## O que fazer
1/ Responda, com base no texto sobre preconceitos, às perguntas abaixo.
(a) Em que ano Albert Einstein recebeu o Prêmio Nobel de Física?
(b) Que nome o texto dá ao preconceito de nacionalidade?
(c) Qual é, em qualquer das situações, o legado principal dos preconceitos?
2/ Resuma o texto sobre preconceitos em duas frases.

## Documento de origem
Nos dias atuais, os movimentos políticos, humanísticos, sociais, institucionais, jurídicos e culturais estão mais bem motivados para o enfrentamento dos preconceitos, em todos os sentidos. A luta é ferrenha para desnudar-nos dessas pechas preconceituosas, que não nos levam a quaisquer lugares ao mesmo tempo não colaboram para as boas práticas sociais e humanas. Por serem fenômenos históricos, os preconceitos estão incrustrados, psicológico e socialmente, em toda sociedade, por isso mesmo é muito difícil o seu enfrentamento.
Albert Einstein (1879 – 1955) físico e humanista alemão, autor da teoria da relatividade, e Prêmio Nobel de Física de 1921, reconhecendo as dificuldades de se demolir os preconceitos dizia: “Triste época! É mais fácil desintegrar um átomo do que um preconceito”.
Há vários tipos de preconceitos: de gênero (sexismo), de cor (racismo), de idade (criança, idoso), intolerância religiosa, de nacionalidade (xenofobia), de condição social e econômica, de enfermidades (ex. doença mental), culturais e de tudo que diga respeito ao estar do homem no mundo. Em qualquer das situações, o legado principal é a opressão, a discriminação, estereotipagem, a segregação de pessoas ou grupos sociais vítimas dos mesmos. O processo de marginalização imposto pelos preconceitos é algo abominável e o sofrimento vivido por suas vítimas, é atroz.

## Os dados
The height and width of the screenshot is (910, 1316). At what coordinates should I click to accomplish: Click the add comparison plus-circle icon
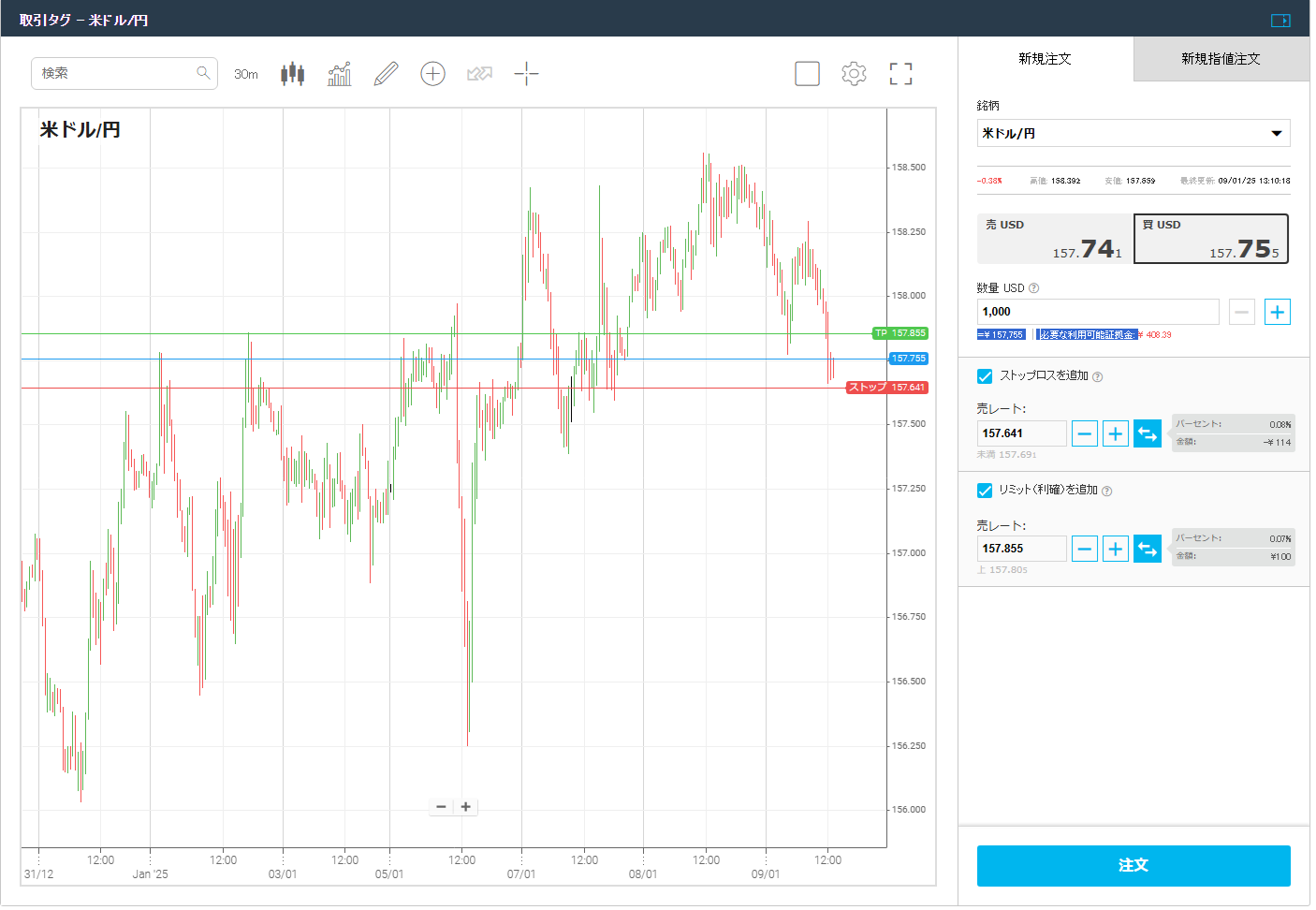(432, 73)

## Respostas em ordem
1/
(a) Em 1921.
(b) Xenofobia.
(c) A opressão, a discriminação, a estereotipagem e a segregação de pessoas ou grupos sociais vítimas dos preconceitos.

2/ Embora hoje diversos movimentos estejam mais motivados a enfrentar os preconceitos, esse enfrentamento é muito difícil porque, como fenômenos históricos, eles estão arraigados psicológica e socialmente em toda a sociedade, dificuldade que Einstein já reconhecia. Há vários tipos de preconceito, como o sexismo, o racismo e a xenofobia, e todos deixam como legado a opressão, a discriminação e a segregação, impondo às vítimas marginalização e sofrimento atroz.